Eileen Tabios

About Long, Black Limousines In A Fifth World Country


Long as a parent's ache for a hungry child
and black as the night sky mined in vain for answers,
the limousine straddles the road insouciantly,
blocking traffic in the center of town.

The children unguarded by parental eyes
run up to the car's windows which blunt their curiosity
with ebony glass that can be penetrated
only by those on the other side. Unthinkingly,
one places his palms against the air-conditioned cool
of the window which starts to roll down in protest
against fingers recently frolicking in mud.

The face glowers behind dark glasses with gold rims;
since the face tops a tie, the child understands
the passenger is too wealthy to appreciate
that what is trodden in the humble town provide
the only affordable toys for children naked
except for thin t-shirts which lost colors long ago
and bearing holes as big as the wearers' bellies.

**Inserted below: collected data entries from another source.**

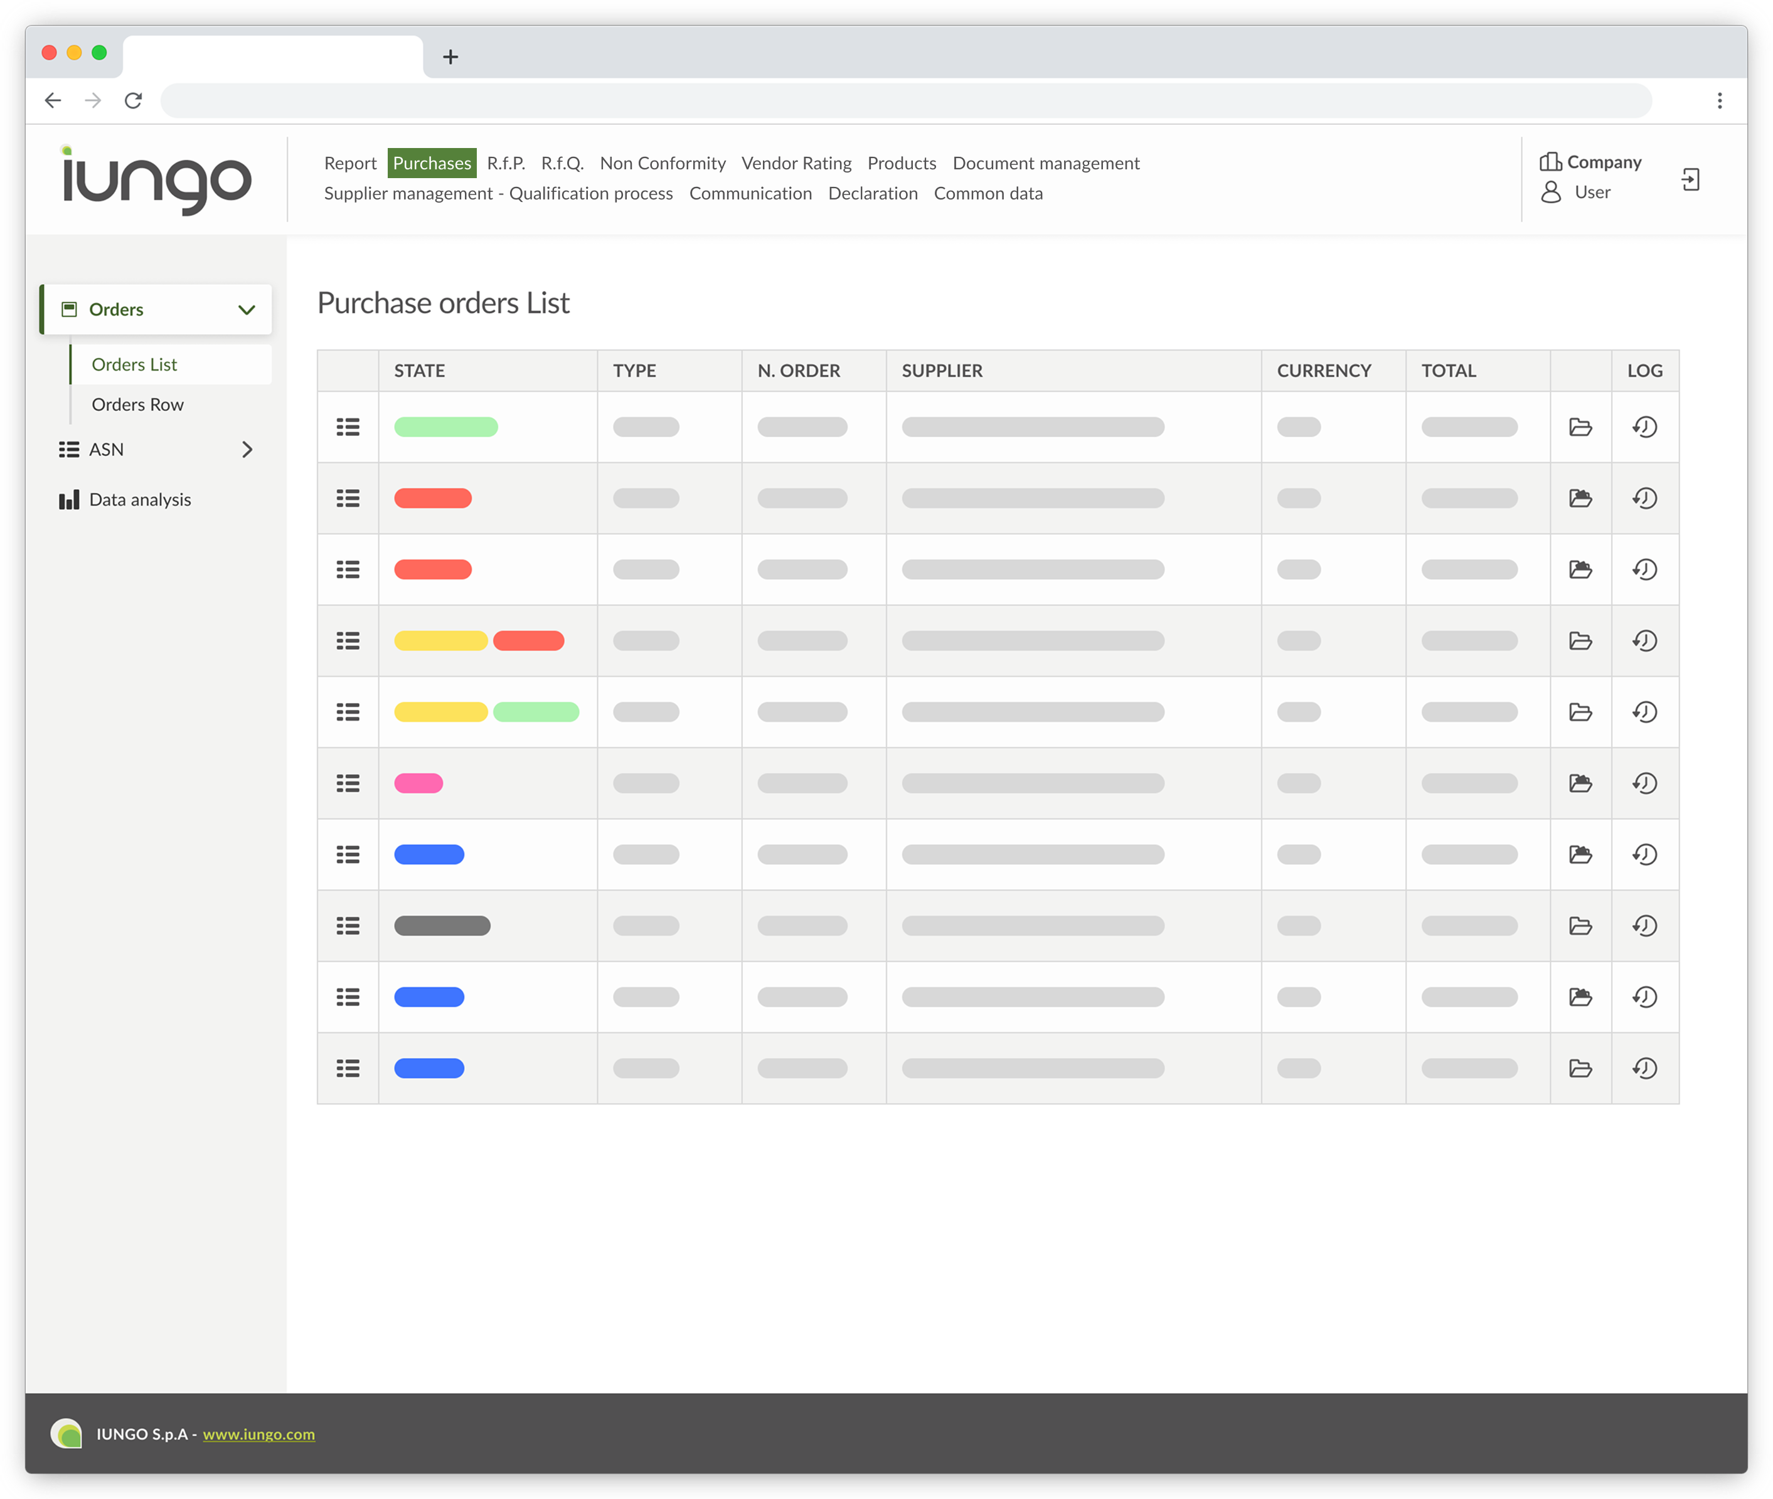Click row details list icon in first row
The width and height of the screenshot is (1773, 1499).
(348, 427)
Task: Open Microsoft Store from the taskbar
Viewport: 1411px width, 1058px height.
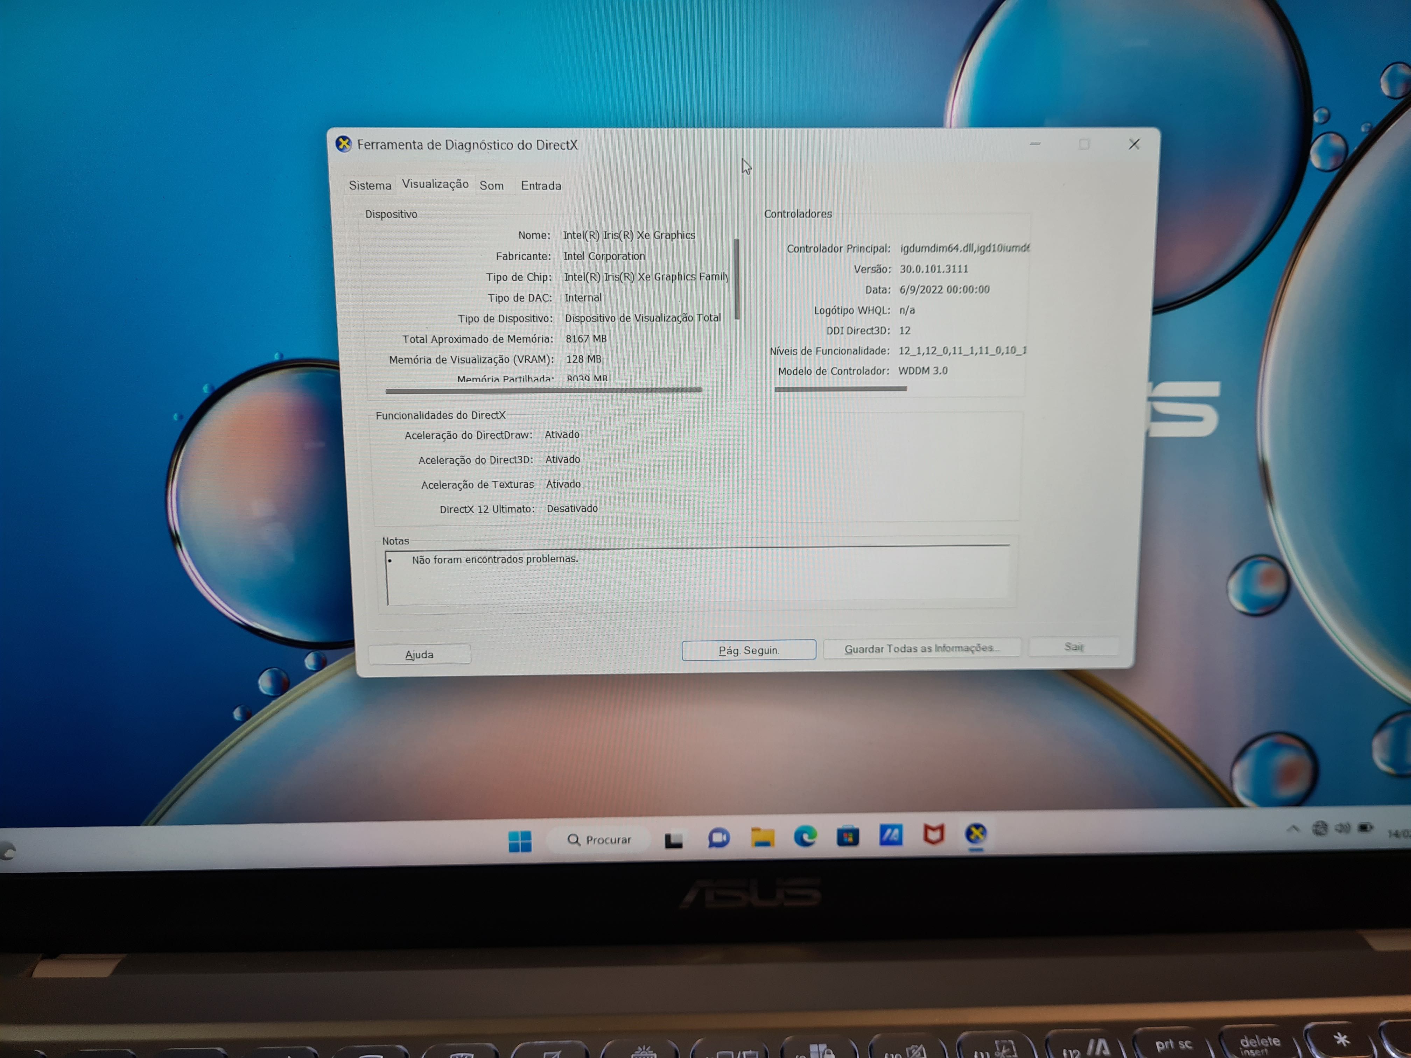Action: [848, 835]
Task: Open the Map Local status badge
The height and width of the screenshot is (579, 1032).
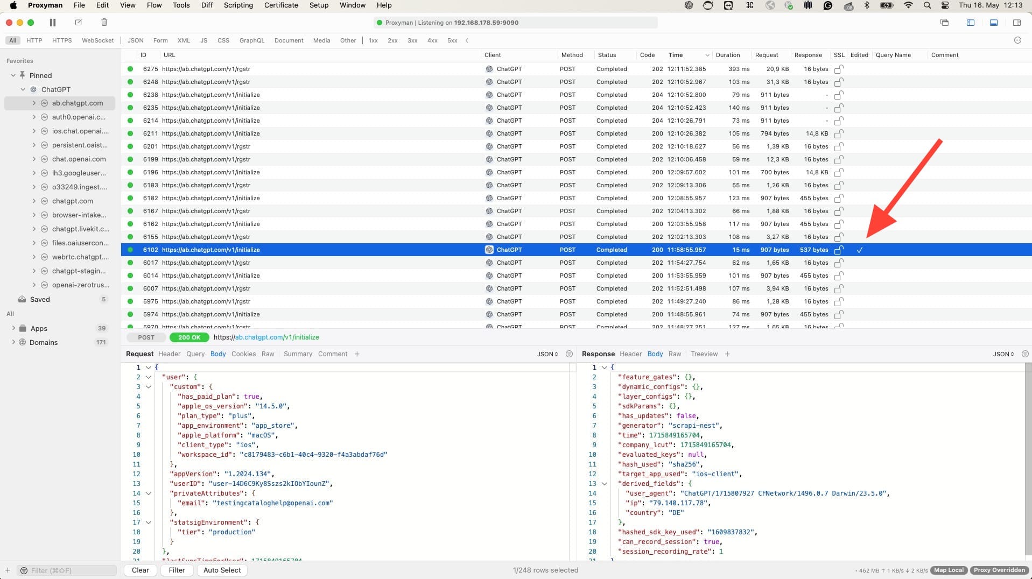Action: (x=947, y=569)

"Hoy, who is your father?" demands the man with a tie.
He also has three chins, implying the consistent
satiation of his hungers at which the children marvel
before they bite their lips with jealousy. "Baboy."
whispers one of the young ones. Baboy. Pig.
The child with muddied hands shushes the whisperer,
knowing the word can only make it worse
for his father whose name the man demands.

"I have no father, sir," the child replies
before deciding to run faster than he has ever ran
	in his young life,
faster than when he ran from the fists of his cousin,
	the bully,
faster than in the running contest at school for the prize
	of a bag of candy,
faster and faster from the thought, the possibility
	that he could have no father,

faster and faster and faster in training, a premonition whispers,
for all the escapes required someday during the Revolution
against the passengers of long, black limousines
who run children off roads paved for those with multi-layered chins
traveling between the palaces and pyramids
built by those who walk off the edge of roads
for the only pleasure they can afford:
the sifting caress of dirt through their toes.